Top of Selected text
Medium Format Black and White Film
A4 Canson Photographique
While seasons come and go in their stable cycles a person’s journey is always filled with ups and downs and that is what ‘The Journey’ is all about. The phases that most of us go through like experiencing many pains, struggles, and trials. A quote from K.M. Golland ‘Life is full of ups and downs, twists and turns, love and loss. And life would not be worth experiencing if it weren’t just that. You can’t have the good without the bad, you need to somehow learn to accept the bad and adjust it in a way that you can endure and overcome’. All of this is portrayed through a pair of shoes.
The shoes you wear, like fashion and beauty products, may tell something about who you are as a person. Not only does your favorite footwear allude to your everyday mood, it is a sartorial icon often bundled with hints about your tastes and hobbies. After all, shoes are armour, in which we can protect our feet and the foundation needed to take on everything the day can throw our way, whether it’s a
torrential downpour or climbing stairs.
Bottom of Selected text
Prompt A: In the text about the photography project 'The Journey', through what object are life's ups and downs portrayed?
Prompt B: Extend the text about the photography project 'The Journey' by writing what comes next after its final sentence.
Top of Listed entries
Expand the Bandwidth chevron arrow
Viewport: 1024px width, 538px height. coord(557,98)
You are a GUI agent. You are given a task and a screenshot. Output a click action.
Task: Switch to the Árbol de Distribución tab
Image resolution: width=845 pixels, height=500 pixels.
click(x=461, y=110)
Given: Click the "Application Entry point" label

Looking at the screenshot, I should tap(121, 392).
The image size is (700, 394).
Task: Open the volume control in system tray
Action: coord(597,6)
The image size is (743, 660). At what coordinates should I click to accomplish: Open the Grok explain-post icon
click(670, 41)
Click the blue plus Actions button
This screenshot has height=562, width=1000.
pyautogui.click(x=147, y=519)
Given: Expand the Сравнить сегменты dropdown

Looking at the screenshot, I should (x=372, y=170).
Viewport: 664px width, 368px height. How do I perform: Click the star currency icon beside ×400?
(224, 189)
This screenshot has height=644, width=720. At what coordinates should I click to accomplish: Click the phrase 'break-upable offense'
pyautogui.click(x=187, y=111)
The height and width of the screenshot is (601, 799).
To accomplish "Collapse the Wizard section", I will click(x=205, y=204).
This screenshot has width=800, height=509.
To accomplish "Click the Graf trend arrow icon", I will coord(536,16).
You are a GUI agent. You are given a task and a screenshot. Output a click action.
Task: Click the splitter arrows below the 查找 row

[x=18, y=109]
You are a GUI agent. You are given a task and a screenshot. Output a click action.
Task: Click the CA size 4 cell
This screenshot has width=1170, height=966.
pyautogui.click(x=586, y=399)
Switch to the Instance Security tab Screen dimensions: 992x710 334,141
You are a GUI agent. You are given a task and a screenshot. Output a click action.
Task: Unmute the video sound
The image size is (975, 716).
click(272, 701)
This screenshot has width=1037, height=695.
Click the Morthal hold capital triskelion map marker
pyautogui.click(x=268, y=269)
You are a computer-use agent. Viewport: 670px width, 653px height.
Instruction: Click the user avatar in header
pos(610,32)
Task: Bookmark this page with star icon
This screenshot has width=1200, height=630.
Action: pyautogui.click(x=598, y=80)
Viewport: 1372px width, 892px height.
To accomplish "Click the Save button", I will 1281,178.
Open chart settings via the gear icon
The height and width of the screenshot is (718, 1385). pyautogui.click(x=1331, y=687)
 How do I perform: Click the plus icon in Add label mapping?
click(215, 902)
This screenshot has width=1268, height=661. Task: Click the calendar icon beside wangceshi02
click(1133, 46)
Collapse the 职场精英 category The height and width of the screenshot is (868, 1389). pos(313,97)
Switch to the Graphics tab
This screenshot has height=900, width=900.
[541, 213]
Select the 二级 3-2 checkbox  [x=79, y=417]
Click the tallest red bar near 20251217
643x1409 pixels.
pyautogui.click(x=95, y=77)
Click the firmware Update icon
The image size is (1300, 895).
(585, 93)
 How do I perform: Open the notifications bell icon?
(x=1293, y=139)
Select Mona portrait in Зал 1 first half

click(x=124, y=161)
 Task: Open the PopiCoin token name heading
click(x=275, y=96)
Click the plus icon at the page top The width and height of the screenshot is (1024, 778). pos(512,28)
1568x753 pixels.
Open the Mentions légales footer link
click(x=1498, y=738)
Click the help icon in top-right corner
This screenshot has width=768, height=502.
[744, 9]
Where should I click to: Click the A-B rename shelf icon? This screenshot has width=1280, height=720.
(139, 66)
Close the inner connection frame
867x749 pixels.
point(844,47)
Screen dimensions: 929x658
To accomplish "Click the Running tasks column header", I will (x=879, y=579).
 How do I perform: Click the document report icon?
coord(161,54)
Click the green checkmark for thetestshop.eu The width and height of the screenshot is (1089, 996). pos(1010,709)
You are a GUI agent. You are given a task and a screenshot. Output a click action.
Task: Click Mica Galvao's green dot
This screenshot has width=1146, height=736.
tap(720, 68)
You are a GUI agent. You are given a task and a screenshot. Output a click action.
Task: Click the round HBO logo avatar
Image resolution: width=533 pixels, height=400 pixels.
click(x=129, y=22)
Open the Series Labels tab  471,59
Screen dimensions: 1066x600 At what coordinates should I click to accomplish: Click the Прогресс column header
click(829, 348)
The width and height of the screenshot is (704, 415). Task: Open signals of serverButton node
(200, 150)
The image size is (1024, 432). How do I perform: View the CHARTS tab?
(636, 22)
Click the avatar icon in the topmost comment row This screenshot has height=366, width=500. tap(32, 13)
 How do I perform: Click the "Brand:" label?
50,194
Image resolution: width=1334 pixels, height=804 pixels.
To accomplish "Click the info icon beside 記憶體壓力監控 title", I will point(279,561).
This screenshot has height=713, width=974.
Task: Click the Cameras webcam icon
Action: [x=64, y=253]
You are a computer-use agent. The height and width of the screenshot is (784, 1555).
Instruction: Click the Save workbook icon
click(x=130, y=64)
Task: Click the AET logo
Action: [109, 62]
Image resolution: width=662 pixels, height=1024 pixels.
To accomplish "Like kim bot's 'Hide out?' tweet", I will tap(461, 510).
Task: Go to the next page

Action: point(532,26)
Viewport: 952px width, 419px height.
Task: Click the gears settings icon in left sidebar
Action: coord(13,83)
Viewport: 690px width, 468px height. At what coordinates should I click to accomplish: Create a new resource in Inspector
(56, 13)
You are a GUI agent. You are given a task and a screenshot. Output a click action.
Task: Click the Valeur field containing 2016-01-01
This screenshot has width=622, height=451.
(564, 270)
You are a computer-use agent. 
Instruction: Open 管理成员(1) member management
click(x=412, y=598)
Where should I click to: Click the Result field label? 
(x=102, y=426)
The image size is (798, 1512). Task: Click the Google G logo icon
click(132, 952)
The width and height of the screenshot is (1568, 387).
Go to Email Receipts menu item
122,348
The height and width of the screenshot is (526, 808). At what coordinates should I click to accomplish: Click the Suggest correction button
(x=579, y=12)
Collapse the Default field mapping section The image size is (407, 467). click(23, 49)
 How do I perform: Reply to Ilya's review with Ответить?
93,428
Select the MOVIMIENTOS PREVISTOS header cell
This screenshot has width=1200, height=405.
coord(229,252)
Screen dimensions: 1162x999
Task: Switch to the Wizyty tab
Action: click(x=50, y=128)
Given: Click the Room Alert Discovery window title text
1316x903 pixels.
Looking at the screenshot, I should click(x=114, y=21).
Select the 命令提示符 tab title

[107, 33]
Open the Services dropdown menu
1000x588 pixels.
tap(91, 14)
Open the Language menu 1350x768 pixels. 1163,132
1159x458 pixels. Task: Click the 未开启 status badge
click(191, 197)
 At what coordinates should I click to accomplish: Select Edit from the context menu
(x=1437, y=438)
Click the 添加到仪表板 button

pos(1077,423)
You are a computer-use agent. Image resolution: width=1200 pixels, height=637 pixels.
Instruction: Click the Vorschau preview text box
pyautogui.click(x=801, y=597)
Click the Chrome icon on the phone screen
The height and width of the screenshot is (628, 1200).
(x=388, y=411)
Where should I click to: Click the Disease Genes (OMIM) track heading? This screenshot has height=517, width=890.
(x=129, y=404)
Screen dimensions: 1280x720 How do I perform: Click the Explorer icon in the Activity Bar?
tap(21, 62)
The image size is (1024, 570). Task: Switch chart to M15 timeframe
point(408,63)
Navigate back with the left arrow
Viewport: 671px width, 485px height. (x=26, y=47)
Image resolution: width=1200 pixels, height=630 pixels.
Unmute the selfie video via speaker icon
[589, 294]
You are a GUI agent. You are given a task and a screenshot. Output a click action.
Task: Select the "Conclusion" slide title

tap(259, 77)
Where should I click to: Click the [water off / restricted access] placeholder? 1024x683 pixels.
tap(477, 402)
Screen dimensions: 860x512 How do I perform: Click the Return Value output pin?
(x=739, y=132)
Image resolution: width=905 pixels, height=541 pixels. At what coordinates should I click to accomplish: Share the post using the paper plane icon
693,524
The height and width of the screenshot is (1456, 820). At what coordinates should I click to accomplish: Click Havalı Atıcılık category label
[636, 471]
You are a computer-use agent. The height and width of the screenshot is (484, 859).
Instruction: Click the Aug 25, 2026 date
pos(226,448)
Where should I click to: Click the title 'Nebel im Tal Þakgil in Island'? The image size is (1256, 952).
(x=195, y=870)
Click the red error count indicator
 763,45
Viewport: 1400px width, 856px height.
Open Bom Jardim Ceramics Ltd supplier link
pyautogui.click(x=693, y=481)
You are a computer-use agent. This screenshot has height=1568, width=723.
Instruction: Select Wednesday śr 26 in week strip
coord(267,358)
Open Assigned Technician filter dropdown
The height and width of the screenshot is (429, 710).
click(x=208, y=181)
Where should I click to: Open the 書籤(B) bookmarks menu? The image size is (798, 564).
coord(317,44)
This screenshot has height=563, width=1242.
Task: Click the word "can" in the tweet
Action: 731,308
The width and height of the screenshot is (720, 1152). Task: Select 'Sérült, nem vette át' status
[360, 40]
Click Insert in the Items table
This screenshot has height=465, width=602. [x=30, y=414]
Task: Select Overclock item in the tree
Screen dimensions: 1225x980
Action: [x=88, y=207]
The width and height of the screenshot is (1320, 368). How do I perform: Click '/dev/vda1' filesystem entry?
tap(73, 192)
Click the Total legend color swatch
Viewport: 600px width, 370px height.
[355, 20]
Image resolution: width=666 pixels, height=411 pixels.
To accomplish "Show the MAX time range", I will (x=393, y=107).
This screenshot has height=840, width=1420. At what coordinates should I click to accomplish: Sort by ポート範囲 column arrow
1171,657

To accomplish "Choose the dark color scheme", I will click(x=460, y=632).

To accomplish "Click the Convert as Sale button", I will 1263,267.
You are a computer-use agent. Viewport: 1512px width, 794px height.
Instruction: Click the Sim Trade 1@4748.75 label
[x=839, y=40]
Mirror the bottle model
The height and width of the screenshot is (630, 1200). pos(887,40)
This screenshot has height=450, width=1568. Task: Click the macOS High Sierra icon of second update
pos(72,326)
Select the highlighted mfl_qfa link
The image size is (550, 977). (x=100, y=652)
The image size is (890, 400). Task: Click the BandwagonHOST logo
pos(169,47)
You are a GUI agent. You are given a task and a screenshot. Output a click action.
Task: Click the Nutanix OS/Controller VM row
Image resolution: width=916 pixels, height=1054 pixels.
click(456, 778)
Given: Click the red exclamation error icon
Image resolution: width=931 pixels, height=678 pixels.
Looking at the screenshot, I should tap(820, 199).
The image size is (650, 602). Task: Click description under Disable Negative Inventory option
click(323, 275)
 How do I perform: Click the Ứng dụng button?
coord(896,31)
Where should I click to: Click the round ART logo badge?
Bottom of Listed entries
Answer section A: They are portrayed through a pair of shoes.

Answer section B:
By removing the “human element” from my portraits, I was forced to show visual emotions via the details of the locations and the scenarios that the pair of shoes were placed in. My goal was to abandon the typical semiotics way of reading portraits and allow the viewer to come to a conclusion of what was happening to the pair of shoes simply by the way the image was photographed and where.
The decision to shoot in black and white film is because film has a timeless consistency to it. It can be striking, engaging, breathtaking, and certainly moody. Film eliminates any color distraction enabling the viewer to concentrate on other aspects of the picture, such as the subject, the textures, patterns and shapes, as well as the composition with no color interference. Psychologically, something about the variation in tonal ranges, rich blacks, and intense contrasts are appealing to all of us. It establishes a connection that causes you to stop and pay attention to what is being addressed.